On February 14, 2003, I had my son. I chose to hold him and kiss him before saying goodbye. I didn’t want to have any regrets. When I held my baby, I just sobbed. My mom stroked my head and tried to hold back her own pain so she could comfort me. Michael had to walk out of the room as this entire situation became unbearable for him to handle, as it did most of my family and his. I handed my baby over to the nurse and they took me to a private room. There, I sat in the dark, staring at the ceiling. I couldn’t stop crying. I couldn’t imagine my life without this child. How in the world would I ever get the strength to say ”goodbye,” much less return to a normal life? Nothing about my life would ever be normal again. The back and forth was tearing me apart. I asked my doctor to please not discharge me yet. She gave me one more night at the hospital to think. That night I lay in my bed. All the lights were out and with an uncontrollable burst of emotion, I held the railings to the bed, shook it and screamed with my teeth tightly grit.

The director of the crisis pregnancy center came to see me. She had become a loyal friend over those months and knew how torn I was. I was sitting in the hospital room with her, my mom, and my baby. I held him and couldn’t take my eyes off of him. His little blanket was becoming increasingly wet from my tears. Susan said, ”Lindsey, tell God that you know this is His baby first and you trust Him with your son’s life.” I could hardly get the words out but I prayed that. A few moments later, I looked up and said the same words I spoke when I found out I was pregnant: ”I can’t do this. I just can’t.” I could not spend a lifetime apart from this child and I would do whatever it took to be the absolute best mother I could be. I would sacrifice a social life, college experience, and anything else I had to, in order to be this child’s only mother.

I called the adoption agency and cried as I told them I changed my mind. I knew that this meant the precious couple I had chosen, would have to wait longer now. I wanted this couple to experience parenthood almost as much as I couldn’t let my son go. The agency reassured me that I did not need to feel guilty and this couple had not been informed of possibly getting my son.

That gave me some comfort.

The women at the crisis pregnancy center, family, and close friends rallied together to help me get the basic things I would need to leave the hospital — most importantly, a car seat.

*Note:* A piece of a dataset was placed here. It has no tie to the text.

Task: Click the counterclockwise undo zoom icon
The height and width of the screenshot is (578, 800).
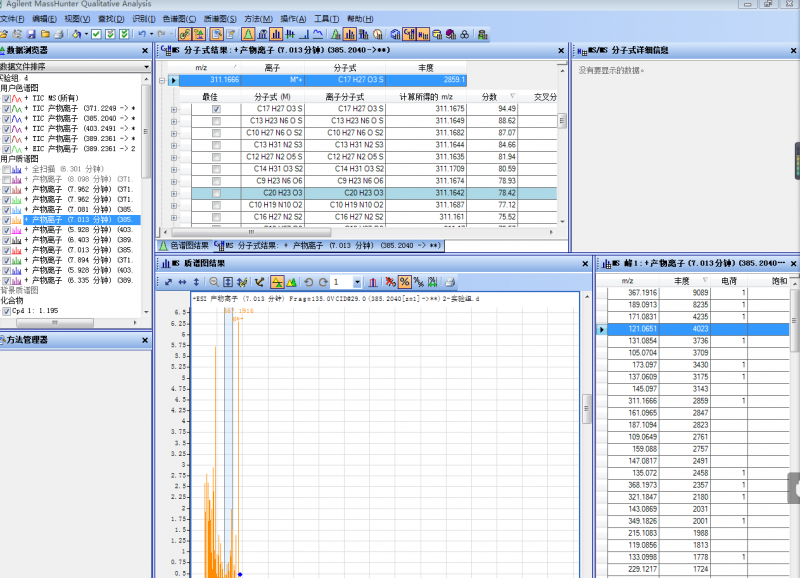Action: pyautogui.click(x=308, y=282)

Walking through the doors at the Women’s Resource Center was the catalyst for everything that had happened since I found out I was pregnant. There are some who ”stand for life” with picket signs and yelling because they see how desperate the need is to get through before this life is destroyed. I personally do not agree with this route but I understand the desperation.

Over the next three years, Michael and I went through a lot. Part of my commitment to being a good mother was to give my son a family that was whole and complete — not broken. In the midst of trying to make this happen, alongside finding out many things about a separate life Michael was living, I found out I was pregnant again.

I already had a child. I was already on a tight budget. I was only 22. Already delayed in college. And now, I was very unsure about my future with Michael.

Regretfully, I am now divorced and raising the boys on my own but I’ve made it. Four more years later, here I am. I finished college in six years instead of four but I finished — and I am a second grade teacher now. I didn’t get to ”go off” to school. I had to stay in town where family was. I didn’t get to move out on my own right away. I had to wait tables and make money however I could. I have struggled financially and I am, to this very day, on one of the tightest budgets of anyone I know.

We don’t have cable TV and I’m a ”crazy couponer,” as my son says. We don’t eat out much or splurge on vacations but we enjoy simple things like beach days, making homemade pizzas together, and family movie nights at home. This is worth everything I have to give up. It’s worth the tight budget. It’s worth the stress. It’s worth the exhaustion at bedtime, the bags under my eyes, the social life I don’t have and the car that’s a mess.